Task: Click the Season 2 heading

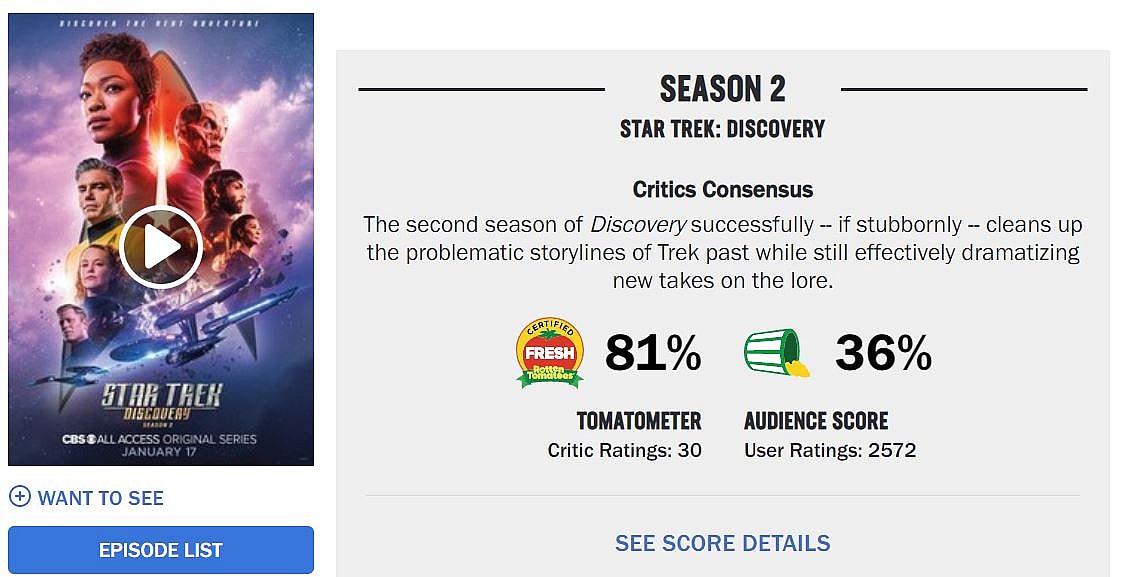Action: tap(722, 89)
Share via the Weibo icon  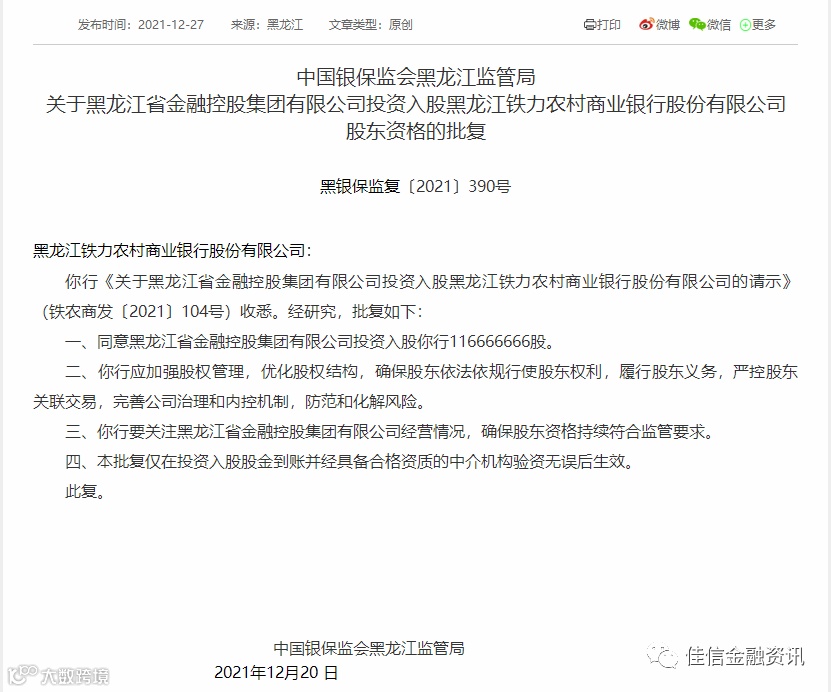pos(647,24)
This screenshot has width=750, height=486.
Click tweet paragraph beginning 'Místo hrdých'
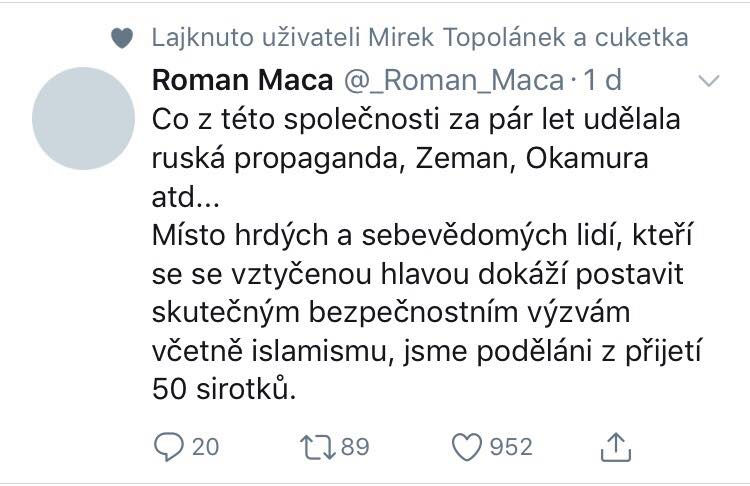pos(426,293)
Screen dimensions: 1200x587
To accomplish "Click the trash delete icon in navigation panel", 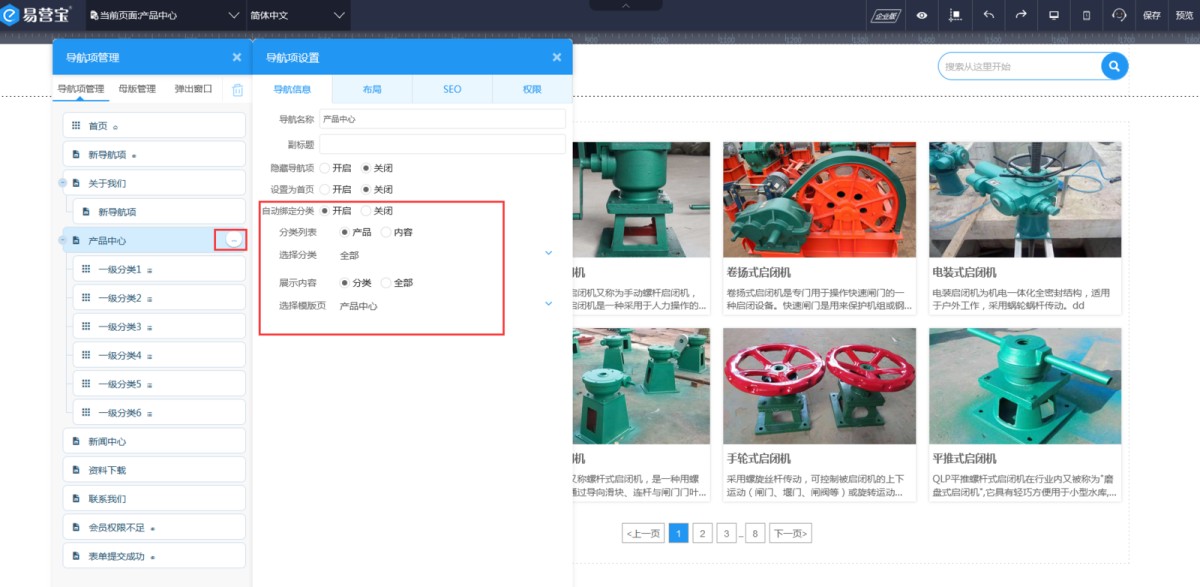I will [x=237, y=90].
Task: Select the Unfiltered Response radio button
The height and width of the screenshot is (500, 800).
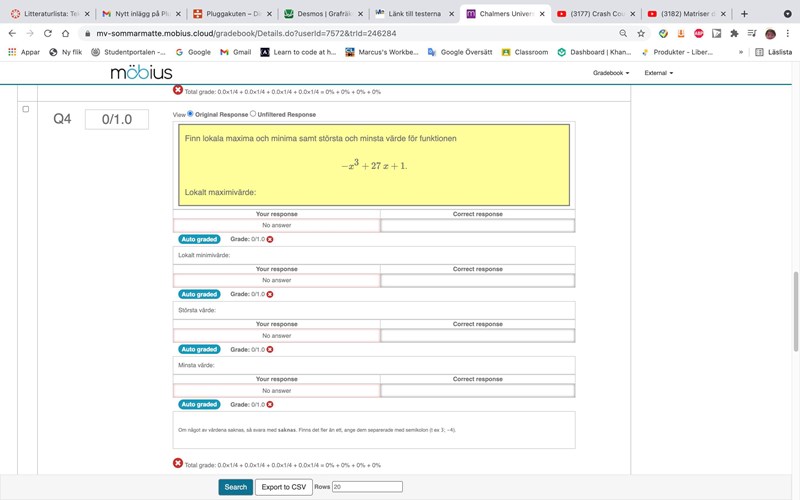Action: (x=253, y=114)
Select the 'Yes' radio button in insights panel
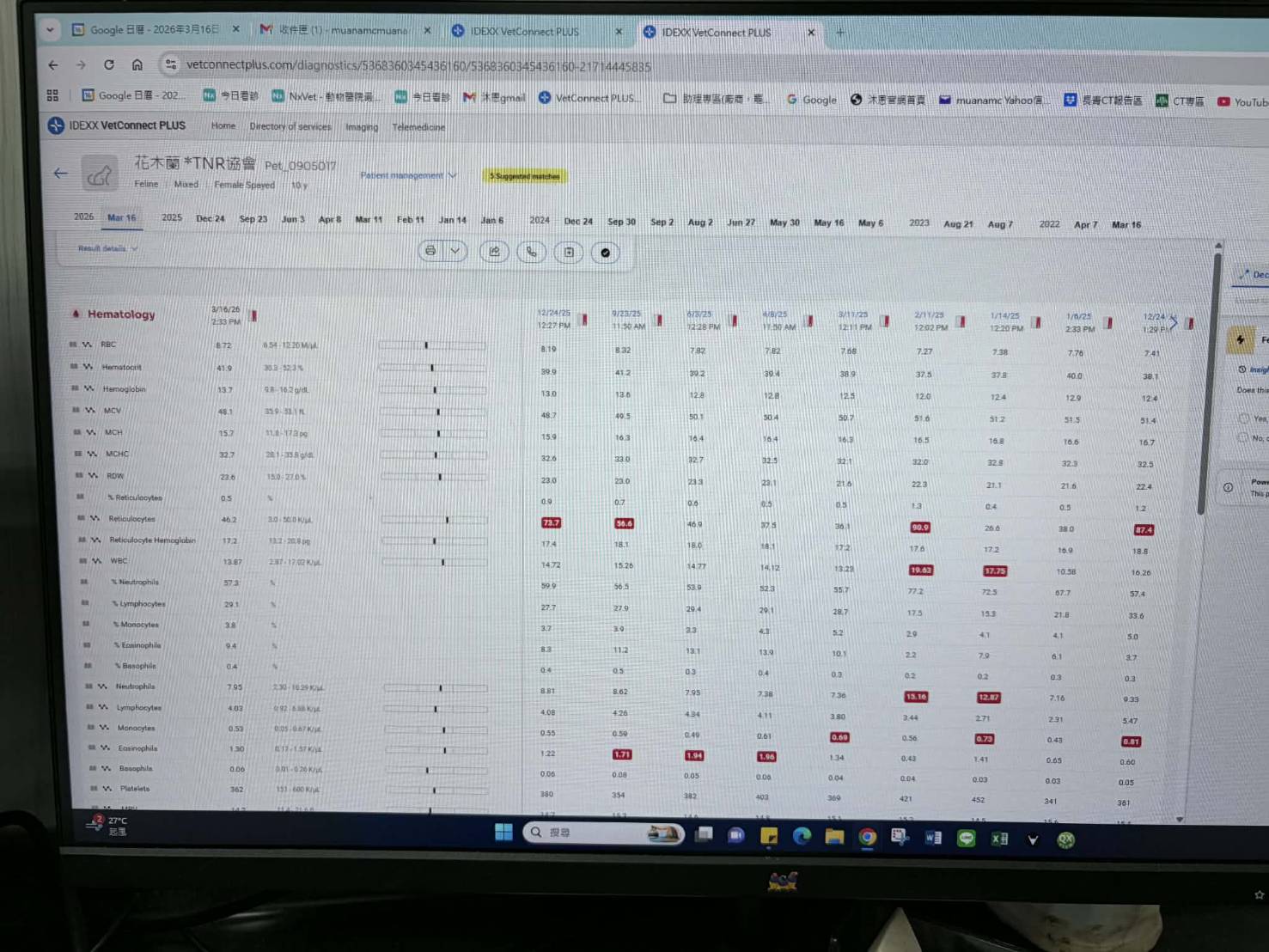1269x952 pixels. 1243,418
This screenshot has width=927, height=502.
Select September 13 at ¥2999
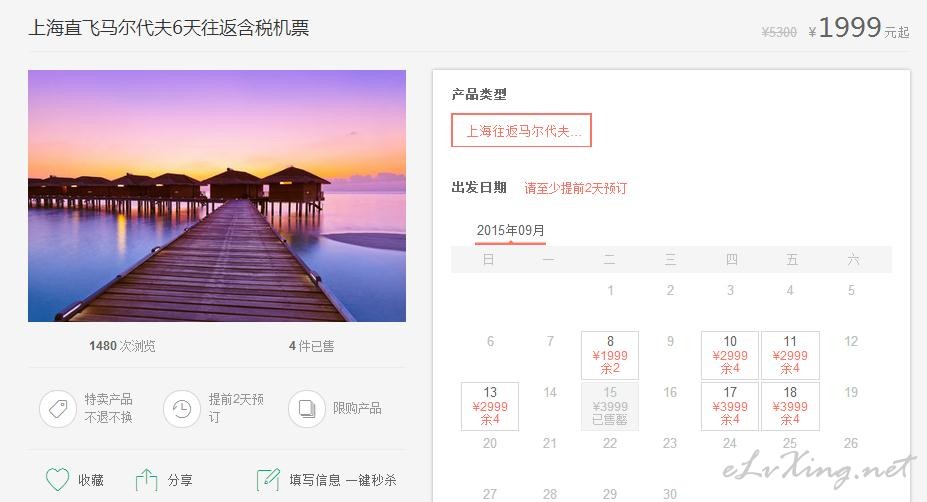pyautogui.click(x=490, y=406)
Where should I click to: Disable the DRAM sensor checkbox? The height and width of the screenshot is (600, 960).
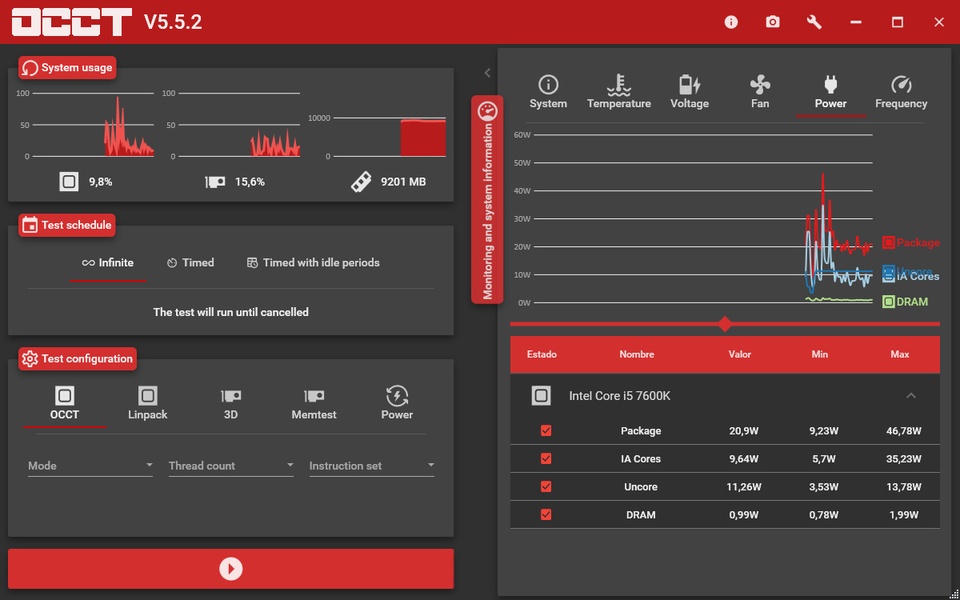pyautogui.click(x=546, y=515)
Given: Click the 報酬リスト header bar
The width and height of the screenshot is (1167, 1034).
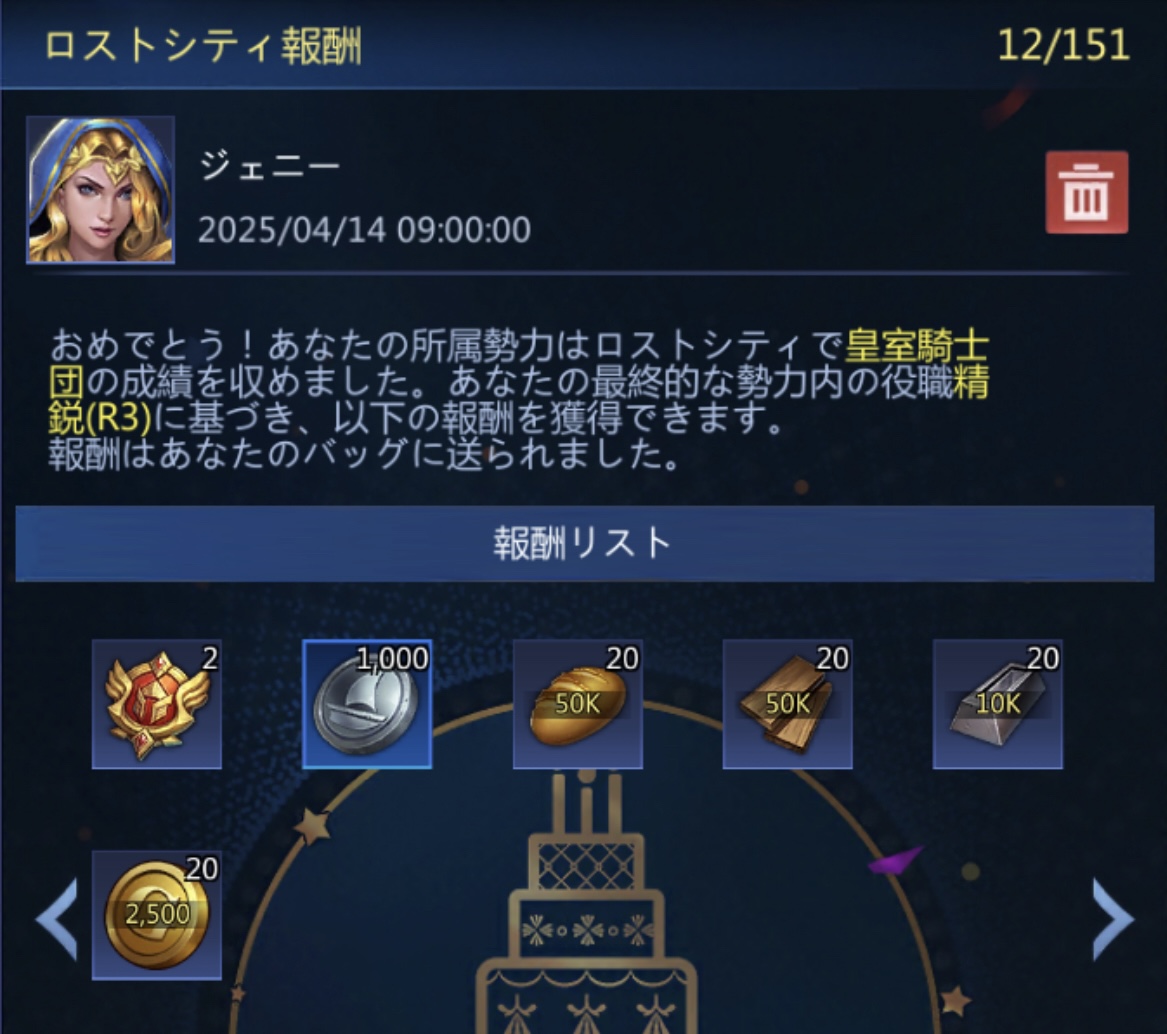Looking at the screenshot, I should pos(584,543).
........
_WHAT IS EXPECTED_: Only the lines starting at the one that holds "Select September 13 at ¥2999" and ending at the last line of the data belong in your answer. Please set them down exactly and omit the pictures.

_ANSWER BOX_:
Select September 13 at ¥2999
pyautogui.click(x=490, y=406)
Where should I click to: Disable the DRAM sensor checkbox? The height and width of the screenshot is (600, 960).
pyautogui.click(x=546, y=515)
Given: Click the 報酬リスト header bar
The width and height of the screenshot is (1167, 1034).
Looking at the screenshot, I should pos(584,543).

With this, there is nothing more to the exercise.